I also draw attention to the member for Pearce, who is beside me in the chamber today—the Hon. Judi Moylan. In 1994 she brought to the House a recommendation for a ‘Beat breast cancer lobby for life’ effort to raise money and draw attention of the then Keating Labor government to the great needs of women with breast cancer. She was able to bring forward 100,000 signatures on a petition that did finally make a difference. The Keating government acknowledged, finally, the problem. At the time, the Minister for Human Services and Health was Carmen Lawrence. So some government funding was committed to this very serious problem.

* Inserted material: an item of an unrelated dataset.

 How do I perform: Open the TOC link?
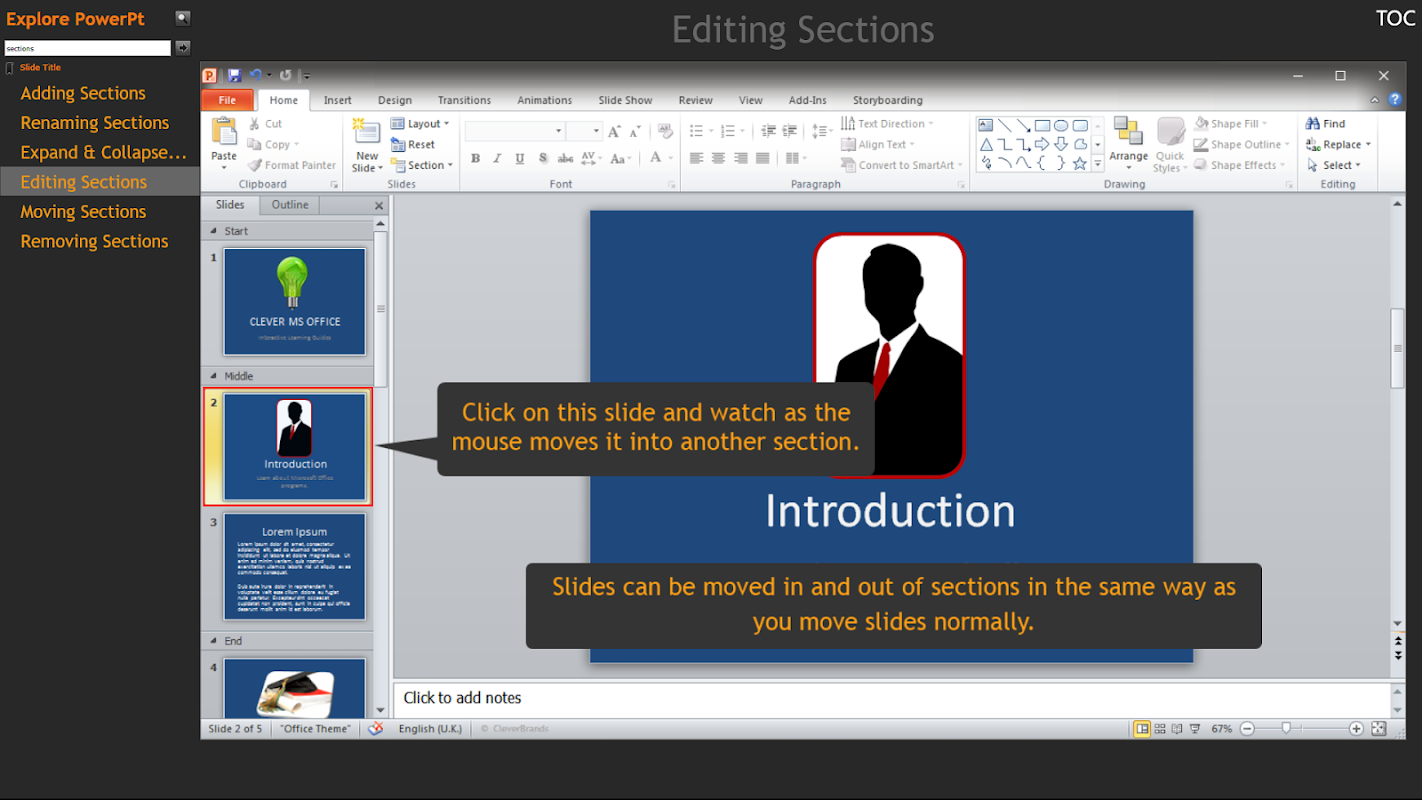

I commend that very early work of the member for Pearce and say that it has been a long haul for a lot of women in Australia to have this disease recognised as significant and to have access to the diagnostic services that are so important for early detection.

I also commend those younger women in Australia who have had the misfortune of a diagnosis—people like Tracey Jackson, who has lost her life. Before she died, she became an advocate for making sure people have early screening. She has left a young daughter, who is just nine years old, and a grieving husband. The loss of her life cannot be in vain if a lot of younger women around her no longer take their age as a reason for not seeking early detection. If there is the slightest indication, the slightest lump or the slightest change, that should give them some suspicion that they need to have something checked.

It is important to look at the difference in the survival rates and early detection rates of rural and regional versus metropolitan women. It should not be the case either that Indigenous women—particularly Torres Strait Islanders and Australian Aboriginal women—have a higher rate of incidence of breast cancer. We have to make sure that the differences that bring about those higher rates are better understood and that those women have better treatment and earlier diagnosis.

I commend the member who has brought forward this motion today, which is Pink Ribbon Day. Let us hope that the 12,000 women who will be diagnosed with breast cancer today do not have a death sentence but rather will be able to enjoy the treatments that have been discovered and the fundraising that has meant that more of that research is on the table. It has been a magnificent effort, often from communities that have had very little to spare over their years of drought and distress. There has often been a community response to this disease, and I certainly commend this motion to the House.